Esse ciclo poderia reduzir os potenciais de crescimento da economia brasileira, sendo um reflexo da falta de confiança do mercado em fazer novos investimentos no País. 

Assistimos no momento uma resposta muito forte do mercado financeiro do que se tem chamado de risco fiscal. O dólar não para de subir, a bolsa não para de cair, e dólar alta gera mais inflação, tira poder de compra. Inflação leva a altas dos juros pelo Banco Central. Então precisamos evitar o problema de dominância fiscal, que é um conflito entre as políticas fiscal e monetária, com o fiscal contaminando toda a economia e pode gerar problemas graves, como crise de confiança e afastamento de investidores externos". 
Ricardo Eleutério
economista e conselheiro do Corecon

"Todas essas propostas são interessantes. Mas é preciso sinalizar para os agentes econômicos qual será o novo arcabouço. A política monetária e cambial é feita pelo Banco Central, mas a fiscal passa pelo Congresso Nacional, onde há vários interesses, e é preciso muita negociação.

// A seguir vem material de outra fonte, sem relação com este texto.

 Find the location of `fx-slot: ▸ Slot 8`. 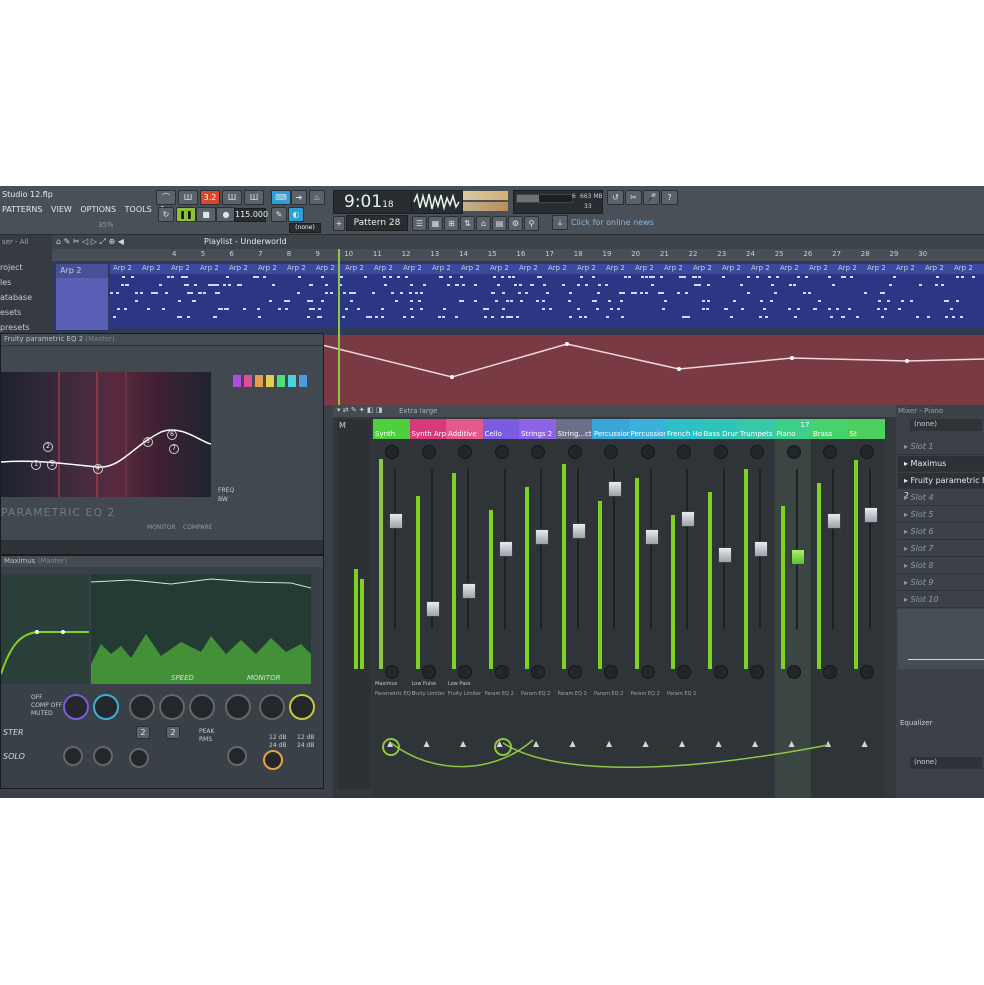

Esse é um dos grandes desafios da política econômica", completou.

Foco em atração de investimentos

Para Ricardo Coimbra, conselheiro do Corecon, a evolução das discussões do teto tem evoluído bem, focando esse ajuste da limitação pela evolução da dívida pública, o que deixaria a regra fiscal com um caráter menos fixo ante a atual. 

O que a gente pode observar é que há um direcionamento para tentar solucionar o problema e o que se enxerga nesse momento é que alguma coisa teria de ser feito em relação aos recursos propostos no orçamento de 2023 e as propostas de governo. O que se pode ter, é uma junção de tirar isso do teto, mas criar um mecanismo relacionado ao crescimento da economia e o superavit primário para se ter mobilidade nos gastos do governo".
Ricardo Coimbra
economista e conselheiro do Corecon

Ele também destacou que uma boa estratégia do próximo governo é atrair investimentos estrangeiros para o Brasil, com o presidente Lula focando nas relações internacionais brasileiras mesmo antes de assumir o cargo pela terceira vez. Essa iniciativa poderia reduzir possíveis impactos e reflexos do mercado interno com essa expectativa pela nova regra fiscal. 

"É preciso se preocupar com o social, com a situação fiscal e com o crescimento de médio e longo prazo do País, além do investimento. E isso tudo está atrelado a uma agenda de atração de investimento externo, então esse momento será de reaproximação do governo brasileiro de outras economias para gerar novos investimentos e tentar alavancar o crescimento nos próximos anos, gerando esse colchão para termos mais recursos", explicou.